C'est toujours le même souffle qui se met en place, depuis des années. La même mécanique en branle pour avancer.

1. Attendre d'abord, être à l'écoute, attendre que ressorte tout ce qui a été engrangé en termes d'images, de sensations, de rencontres et que sais-je encore.

2. Sentir que c'est le moment, qu'il est impossible de différer l'arrivée de la voix qui perce, qui sourd.

3. Elaborer un minimum de plan mais pas grand-chose au fond, juste une intention, un cadre, flous, souples.

4. Ouvrir alors portes et fenêtres en grand et laisser la voix prendre de l'ampleur, des détours, jusqu'à la perdre. Ouvrir vraiment longtemps pour être sûr qu'on ne laisse rien, qu'on racle tout, la moindre miette de ce qui pouvait sortir. Là, ne pas se précipiter. C'est le plus délicat. Ne rien oublier surtout.

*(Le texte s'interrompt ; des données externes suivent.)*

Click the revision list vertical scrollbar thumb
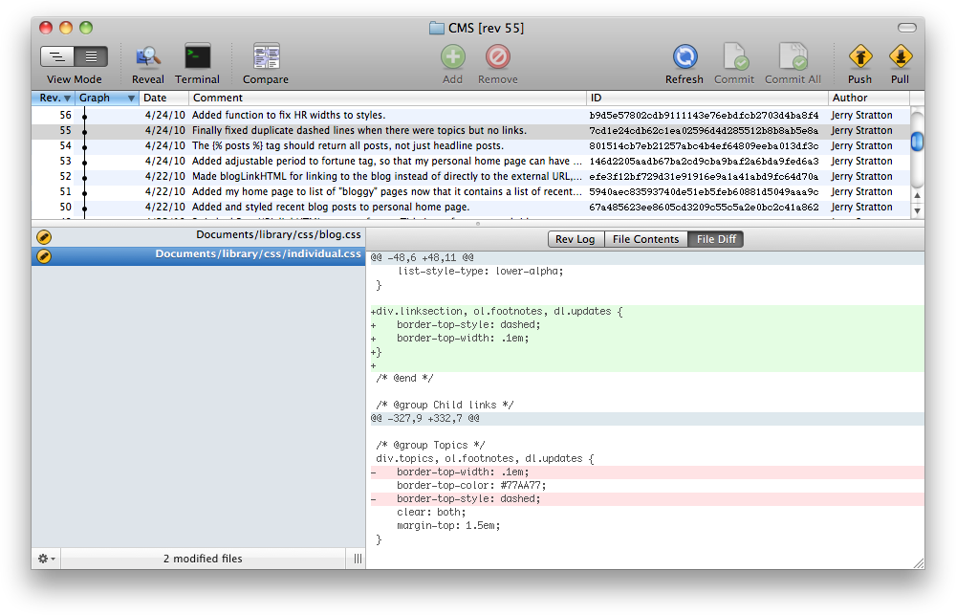956x615 pixels. [x=917, y=142]
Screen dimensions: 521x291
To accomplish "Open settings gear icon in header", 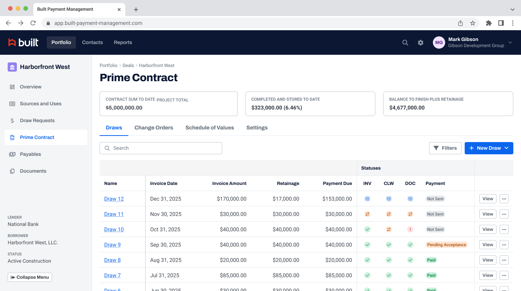I will 421,43.
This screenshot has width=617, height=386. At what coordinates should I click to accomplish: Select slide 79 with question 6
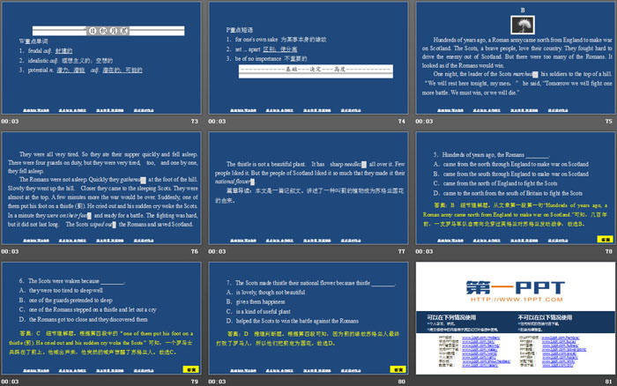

5. La voix, la faire aller d'un point à l'autre. Viser un point au loin où il sera possible de marquer une pause pour éviter l'épuisement.

6. Il y a le premier flux qui vient, assez facilement. On est plongé dans la voix qu'on a identifiée ou plutôt, on parle avec cette voix qui est la nôtre sans l'être, gorgée d'un autre, de plusieurs, parce que tout se contamine.

7. Passer au stade du tri, de la réécriture. Désherber.

Je procède toujours de la même façon.

C'est ça qui m'anime, être plongé dedans, dans les voix, comme on traverserait des paysages, des personnages en étant chacun d'eux, l'un après l'autre ou en même temps.